Before You Sleep: Three Horrors

‘I got to go,’ I said to the girl behind me, who was whispering to her toys. And I was about to step through the curtains and head for the daylight when I heard the rushing of a crowd in the corridor that me and Pickering had just run through; feet shuffling, canes tapping, wheels squeaking and two hooting sounds. It all seemed to go on for ages; a long parade I didn’t want to see.

As the crowd rushed past the ballroom, the main door clicked open and something glided inside. I pulled back from the curtains and held my breath while the little girl kept mumbling to the nasty toys. I wanted to cover my ears. A crazy part of me wanted it all to end; wanted me to step out from behind the curtains and offer myself to the tall figure down there on the dancefloor. Holding the tatty parasol over its head, it spun around quickly like it was moving on tiny, silent wheels under its long musty skirts, while sniffing at the air for me. Under the white net attached to the brim of the rotten hat and tucked into the high collars of the dress, I saw a bit of face that looked like the skin on a rice pudding. I would have screamed but there was no air inside me.
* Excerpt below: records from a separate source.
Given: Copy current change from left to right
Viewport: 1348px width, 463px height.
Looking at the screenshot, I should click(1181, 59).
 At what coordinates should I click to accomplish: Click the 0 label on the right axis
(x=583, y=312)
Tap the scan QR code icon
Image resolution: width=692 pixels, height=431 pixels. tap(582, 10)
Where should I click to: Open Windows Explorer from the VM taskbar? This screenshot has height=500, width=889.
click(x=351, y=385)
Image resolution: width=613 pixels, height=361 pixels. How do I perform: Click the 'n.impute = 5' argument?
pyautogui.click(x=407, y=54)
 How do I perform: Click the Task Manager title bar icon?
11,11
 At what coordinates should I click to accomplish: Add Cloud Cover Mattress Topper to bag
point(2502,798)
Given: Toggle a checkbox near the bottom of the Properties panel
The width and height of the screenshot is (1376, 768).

I looked over to where the little girl had been sitting. She had gone, but something was moving on the floor. Squirming. I blinked my eyes fast, and for a moment, it looked like all of her toys were trembling. But when I squinted at the Golly, with the bits of curly white hair on its head, the doll lay perfectly still where she had dropped it. The little girl may have hidden me, but I was glad that she had gone.

Way off in the stifling distance of the big house, I then heard a scream; a cry full of all the panic and terror and woe in the whole world. The figure with the umbrella spun around on the dancefloor and then rushed out of the ballroom towards the sound.

I slipped out from behind the curtains. A busy chattering sound came from the distance. It got louder until it echoed through the corridor, and the ballroom, and almost covered the sounds of the wailing boy. His cries were swirling round and round, bouncing off walls and closed doors, like he was running far off inside the house, and in a circle that he couldn’t get out of.

I crept down the stairs at the side of the stage and ran to the long strip of burning sunlight that I could see shining through one side of the patio doors. I pulled at the big rectangle of wood until it splintered and revealed broken glass in a door-frame and lots of thick grass outside.

For the first time since I’d seen the old woman, scratching about the front entrance, I truly believed that I could escape. I imagined myself climbing through the gap that I was making, and running down the hill to the gate, while they were all busy inside with the crying boy. But just as my breathing went all quick and shaky with the glee of escape, I heard a whump sound on the floor behind me, like something had just dropped to the floor from the stage. Teeny vibrations tickled the soles of my feet. Then I heard something coming across the floor toward me, with a shuffle, like a body was dragging itself real quick.

I couldn’t bear to look behind and see another one close up, so I snatched at the board and I pulled with all my strength at the bit not nailed down. The whole thing bent and made a gap. Sideways, I squeezed a leg, hip, arm and a shoulder out. My head was suddenly bathed in warm sunlight and fresh air.

One of them must have reached out right then, and grabbed my left arm under the shoulder at the moment I had made it outside. The fingers and thumb were so cold that they burned my skin. And even though my face was in daylight, everything went dark in my eyes except for the little white flashes that you get when you stand up too fast.

I wanted to be sick. I tried to pull away, but one side of my body was all slow and heavy and full of pins and needles. I let go of the hardboard sheet and it slapped shut like a mouse trap. Behind my head, I heard a sound like celery snapping and something shrieked into my ear, which made me go deafish for a week.

Sitting down in the grass outside, I was sick down my jumper. Mucus and bits of spaghetti hoops that looked all white and smelled real bad. I looked back at the place that I had climbed through and my bleary eyes saw an arm that was mostly bone, stuck between the wood and door-frame. I made myself roll away and then get to my knees on the grass that was flattened down.

Moving around the outside of the house, back toward the front of the building and the path that would take me down to the gate, I wondered if I’d bashed my left side. The shoulder and hip had stopped tingling but were achy and cold and stiff. I found it hard to move and wondered if that was what broken bones felt like. My skin was wet with sweat too, and I was shivery and cold. I just wanted to lie down in the long grass. Twice I stopped to be sick. Only spit came out with burping sounds.